Monday, May 1, 2017

Victorian Slum House

Even though I usually stay away from reality shows, I am planning to watch this one:
It will premier tomorrow, on PBS.  It is a 5-part series; and is different from most series in that each episode will be a different decade, from 1860 to about 1910.  I'm not sure if there will be any carry-over with the characters and families from one episode to the next.  But will be interesting to see modern people try to cope with Dickensian squalor. Not that there still isn't Dickensian squalor in some parts of the world.


  1. It sounds interesting - here's a short trailer for it.

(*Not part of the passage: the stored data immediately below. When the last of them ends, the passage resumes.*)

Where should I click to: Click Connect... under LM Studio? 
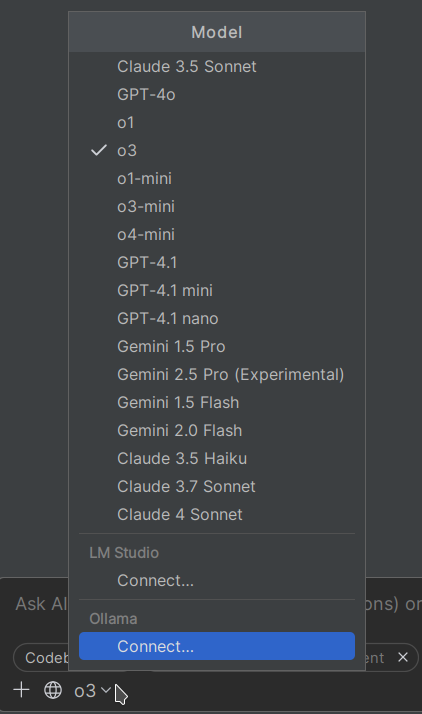217,581
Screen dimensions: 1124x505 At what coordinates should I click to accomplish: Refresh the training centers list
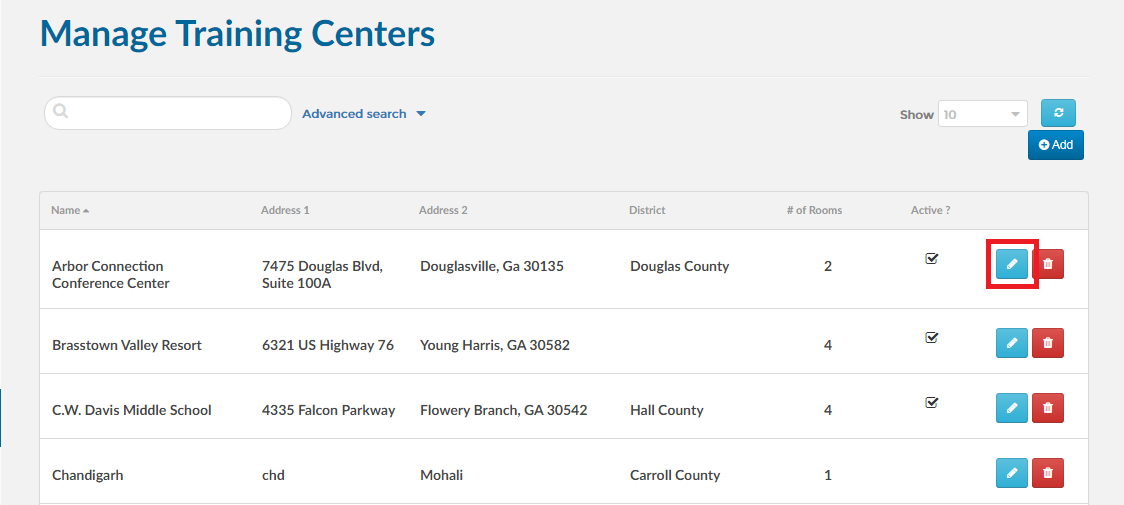coord(1058,113)
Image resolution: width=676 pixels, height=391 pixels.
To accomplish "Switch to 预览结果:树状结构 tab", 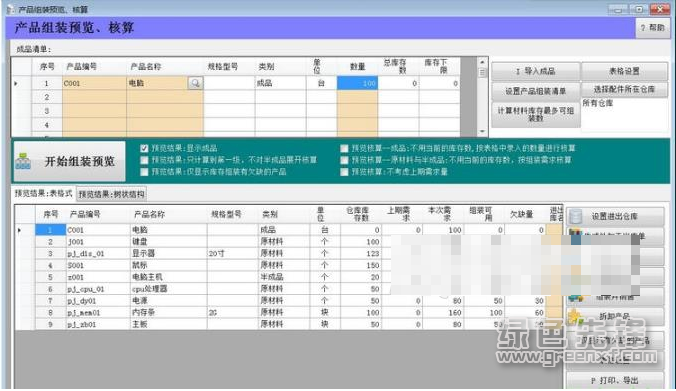I will point(111,194).
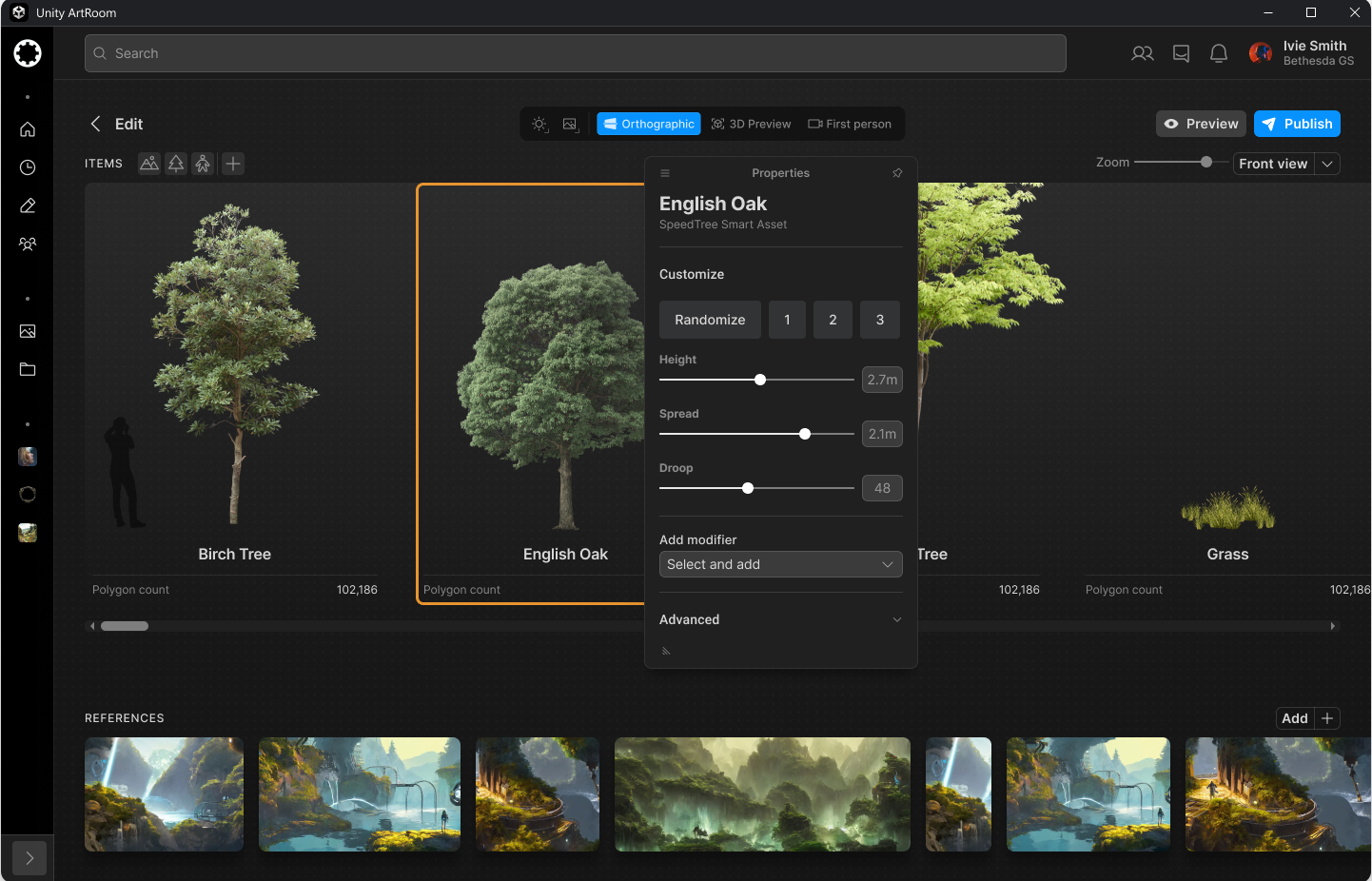Viewport: 1372px width, 881px height.
Task: Click the home icon in sidebar
Action: (x=28, y=129)
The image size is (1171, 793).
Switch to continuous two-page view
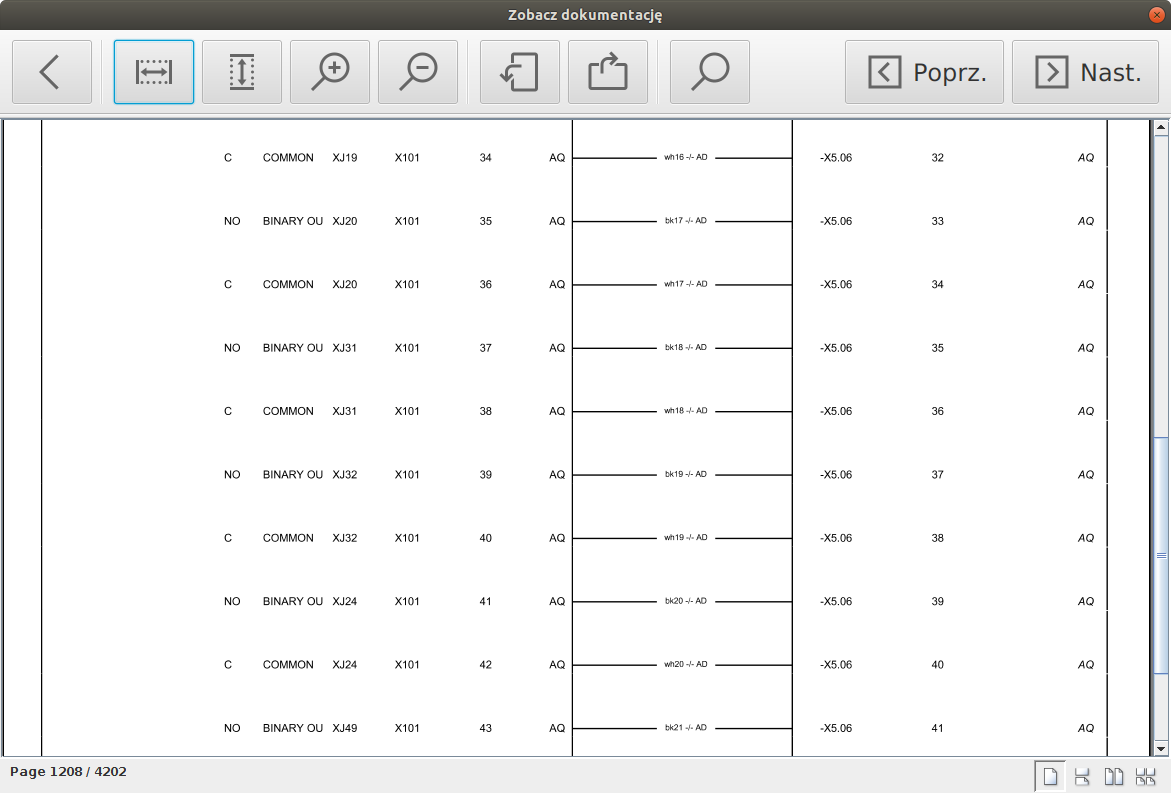pos(1146,777)
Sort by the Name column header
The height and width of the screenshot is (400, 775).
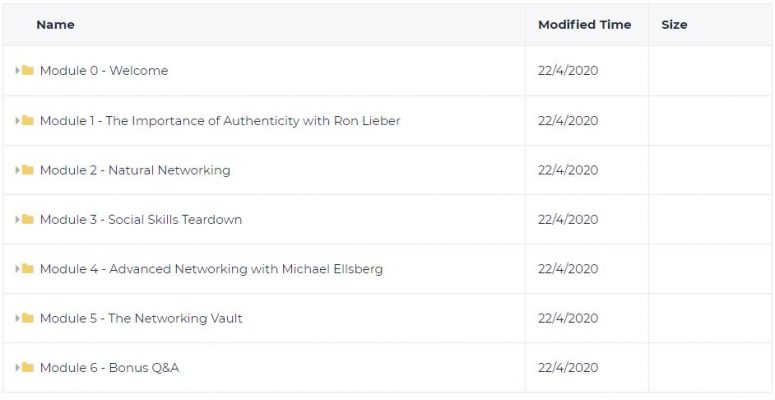(x=55, y=25)

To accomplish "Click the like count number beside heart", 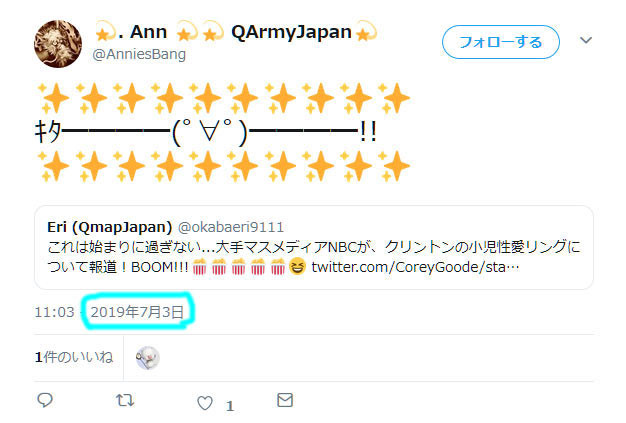I will [x=230, y=406].
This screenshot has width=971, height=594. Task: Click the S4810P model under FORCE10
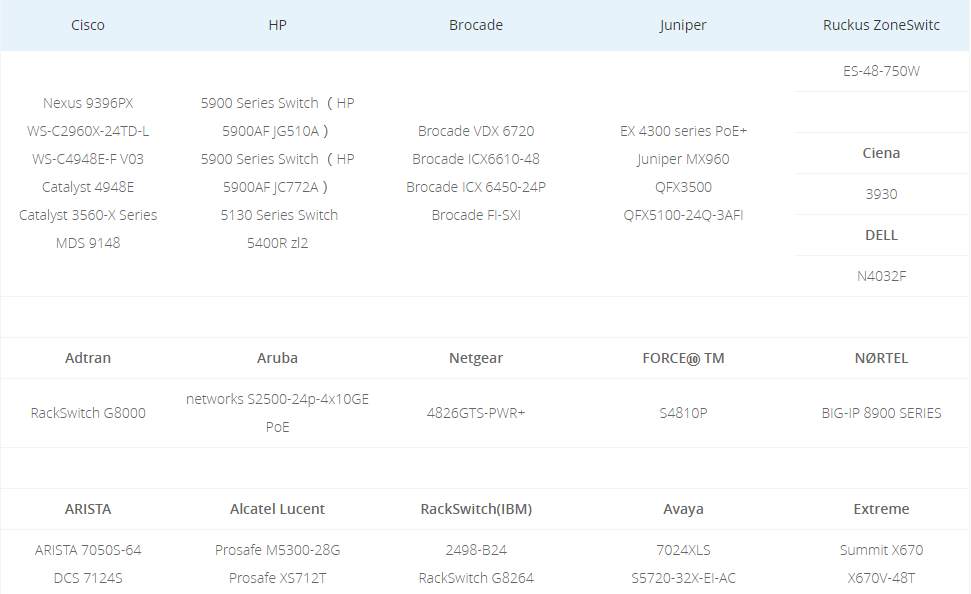[x=683, y=413]
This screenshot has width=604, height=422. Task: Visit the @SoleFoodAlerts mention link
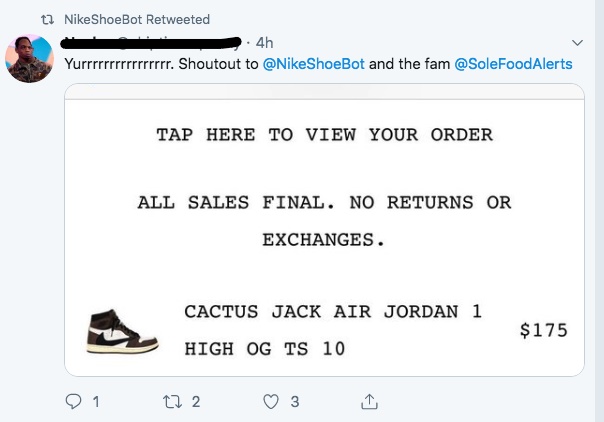click(513, 64)
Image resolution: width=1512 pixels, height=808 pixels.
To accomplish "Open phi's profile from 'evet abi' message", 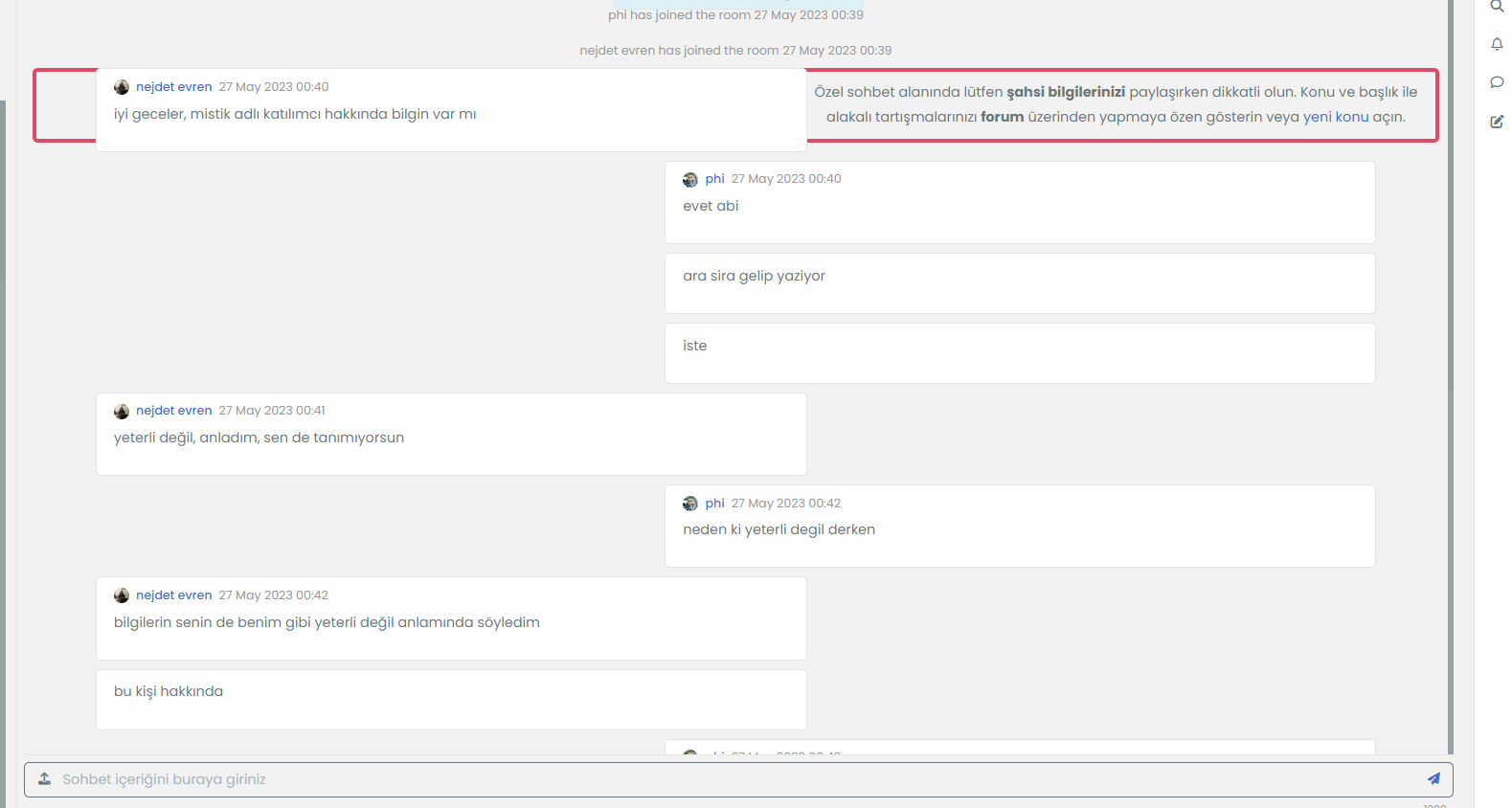I will pos(714,179).
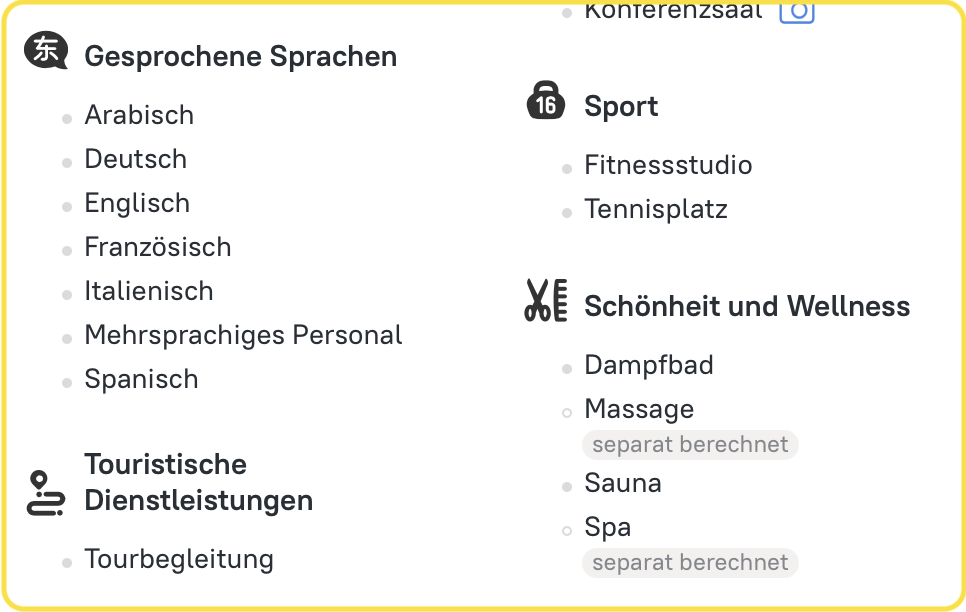This screenshot has width=966, height=612.
Task: Select the Tennisplatz amenity
Action: click(656, 209)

    I've been watching a PBS series on the computer called Mercy Street, which takes place during the Civil War. It's pretty good.

  2. I have watched several of these series, and my takeaway is that my grandmother, born in the 1890s, was right: Affordable shampoo and disposable sanitary napkins were the greatest inventions of modern times.

  3. I think your grandma was right about those things, Jean. My dad said his favorite modern inventions were air conditioning and indoor plumbing. I would add disposable diapers, or at least washers and dryers. There's a reason why our great-grandmothers were a lot more proactive about potty training than today's parents (three and a half is the new two). It wasn't because they were body-function-shaming control freaks. It was because it was no fun to wash bazillion diapers by hand with a washboard, a galvanized tub, and lye soap.

  4. Well, I watched the first episode. Was a little different than I thought, but as expected, it was rough being poor in 1860. One thing that struck me was how expensive even bad food was. Fopd could be expected to cost about two thirds of a poor fami!y's income. Rent cost the other third. Contrast that with about 6%, which is what the average American spends for food in the 21st century. In fact we spend less of our income on food than just about every other industrialized country.

  5. I watched the episode and found it very interesting.

    When I was a kid, if my parents had decided we would live in a Victorian slum as part of a reality tv show, I can say with a fair amount of confidence it would not have "brought the family together."

    1. David, LOL, me neither. The only things which might have induced my kids to do it would be significant financial compensation.
      It was equal parts fascinating and horrifying. I knew there were horrible living conditions, but I had never heard of "rope sleeping" before.